Eric Siegel is an expert in predictive analytics and data mining and a former computer science professor at Columbia University, where he won the engineering school's award for teaching, including graduate-level courses in machine learning and intelligent systems - the academic terms for predictive analytics. After Columbia, Dr. Siegel co-founded two software companies for customer profiling and data mining, and then started Prediction Impact in 2003, providing predictive analytics services and training to mid-tier through Fortune 100 companies.
Dr. Siegel is the instructor of the acclaimed online training program, Predictive Analytics Applied. He has published over 20 papers and articles in data mining research and computer science education and has served on 10 conference program committees.
- How Predictive Analytics Fortifies Healthcare
Predictive analytics addresses today’s pressing challenges in healthcare effectiveness and economics by improving operations across the spectrum of healthcare functions.
- Driving Decisions with Predictive Analytics: The Top Five Business Applications
The value proposition is straight-forward and proven: Predictive analytics produces business rules that deliver.
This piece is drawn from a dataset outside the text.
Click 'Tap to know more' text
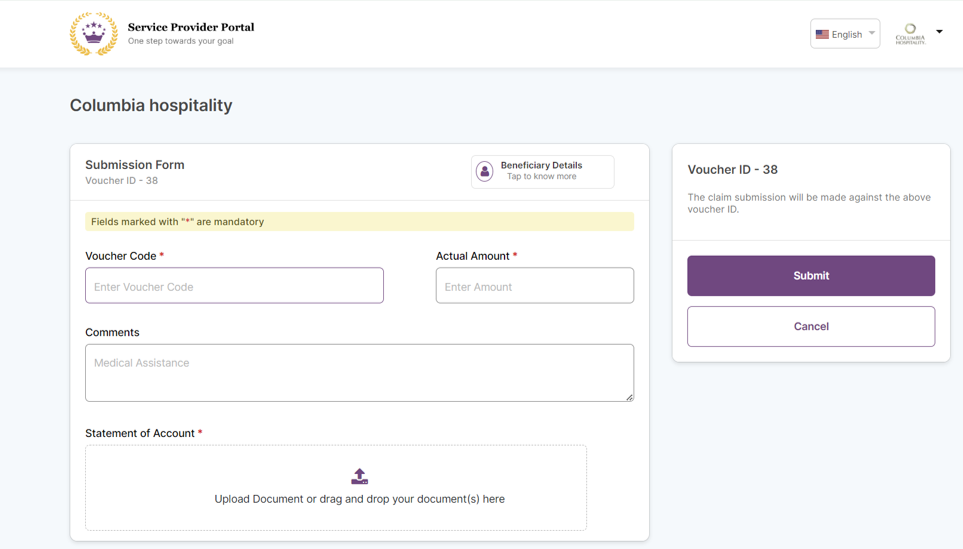963x549 pixels. [x=541, y=177]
The customer predictions generated by predictive analytics’ business rules deliver more relevant content to each customer, improving response rates, click rates, buying behavior, retention and overall profit. Harnessing value with predictive analytics depends on some careful choices: What kind of customer behavior you predict and which operational decisions you automate with it. This session will guide you in making these choices, and cover a healthy dose of the core technology along the way - in a
“user-friendly” manner that makes the concepts intuitive, illustrating with detailed case studies.
- Uplift Modeling: Optimize for Influence and Persuade by the Numbers
Data driven decisions are meant to maximize impact - right? Well, the only way to optimize influence is to predict it. The analytical method to do this is called
uplift modeling (aka,persuasion modeling). This is a completely different animal from standard predictive models, which predict customer behavior. Instead, uplift models predict the influence on an individual’s behavior gained by choosing one treatment over another. In this session, PAW founder Eric Siegel provides an introduction to this growing area.
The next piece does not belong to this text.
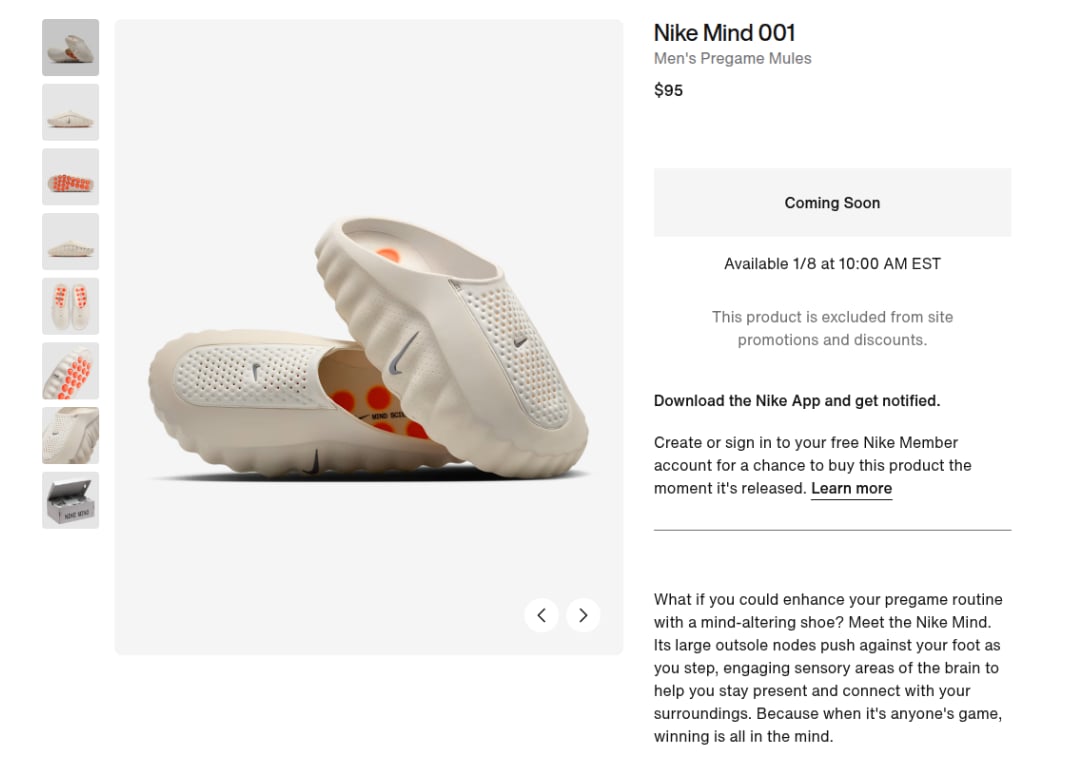Viewport: 1070px width, 760px height.
Task: Click the Download the Nike App text
Action: tap(796, 400)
- Five Ways to Lower Costs with Predictive Analytics
Question: How does predictive analytics actively deliver increased returns? Answer: By driving operational decisions with predictive scores - one score assigned to each customer. In this way, an enterprise optimizes on what customers WILL do. But, in tough times, our attention turns away from increasing returns, and towards decreasing costs. On top of boosting us up the hill, can predictive analytics pull us out of a hole? Heck, yes. Marketing more optimally means
you can market less. Filtering high risk prospects means you will spend less. And, by retaining customers more efficiently, well, a customer saved is a customer earned - and one you need not acquire. In this keynote, Eric Siegel will demonstrate five ways predictive analytics can lower costs without decreasing
business, thus transforming your enterprise into a Lean, Mean Analytical Machine. You’ll want to run back home and break the news: We can’t afford not to do this.
- Predictive Analytics for Marketing: Learning from Data to Predic
Prediction is the holy grail of marketing. Foreseeing each customer purchase, click, and cancellation is the ultimate means to drive more effective, per-customer decisions. And today’s enterprise has a wealth of marketing experience from which to learn to predict - aka, data. This learning process is called predictive analytics. In this keynote session, Predictive Analytics author and Predictive Analytics World founder Eric Siegel describes how this technology leverages big data, learning from it in order to drive more effective marketing.
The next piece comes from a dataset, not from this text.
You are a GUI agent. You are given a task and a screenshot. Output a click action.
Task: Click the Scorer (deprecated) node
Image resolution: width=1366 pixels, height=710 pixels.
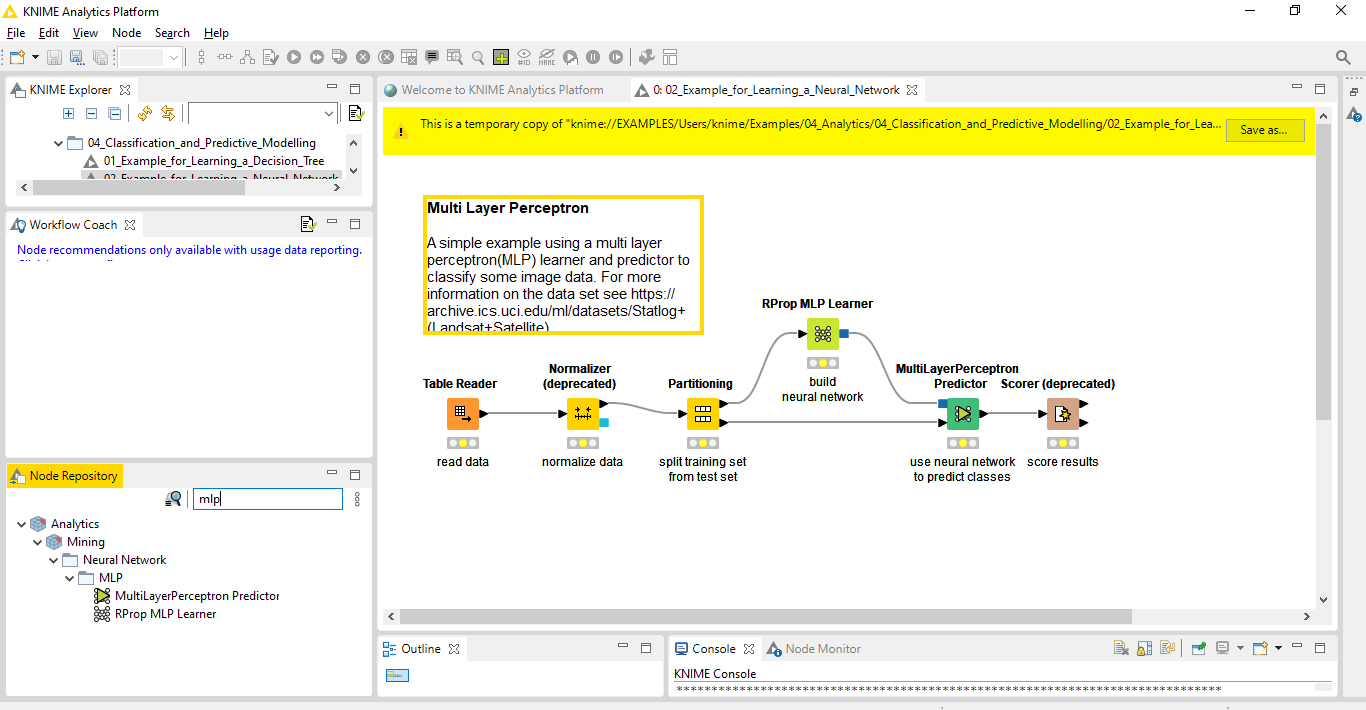click(1062, 413)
- Weird Science: How to Know Your Predictive Discovery Is Not BS
An orange used car is least likely to be a lemon.” At least that’s what was claimed by The Seattle Times, The Huffington Post, The New York Times, NPR, and The Wall Street Journal. However, this discovery has since been debunked as inconclusive. As data gets bigger, so does a common pitfall in the application of standard stats: Testing many predictors means taking many small risks of being fooled by randomness, adding up to one big risk. John Elder calls this issue vast search. In this keynote, PAW founder Eric Siegel will cover this issue and provide guidance on tapping data’s potential without drawing false conclusion.
- Four Ways Predictive Analytics Leverages Social Med
Prediction delivers the ultimate payoff by driving millions of more effective, per-customer decisions. But prediction is the ultimate challenge; predictive analytics can use all the help -- and all the data -- it can get. No data predicts a customer’s behavior like social data: who the customer knows, what sentiment he or she expresses, and which things the customer Likes. In this session, Predictive Analytics World founder and Predictive Analytics author Eric Siegel describes four ways in which predictive analytics drives better business decisions with the use of social data.
- Predictive Analytics: Delivering on the Promise of Big Data
The excitement over “big data” has grown dramatically. But what is the value, the function, the purpose? The most actionable win to be gained from data is prediction. This is achieved by analytically learning from data how to render predictions for each individual. Such predictions drive more effectively the millions of operational decisions that organizations make every day. In this keynote, Predictive Analytics World founder and Predictive Analytics author Eric Siegel reveals how predictive analytics works, and the ways in which it delivers value to organizations across industry sectors.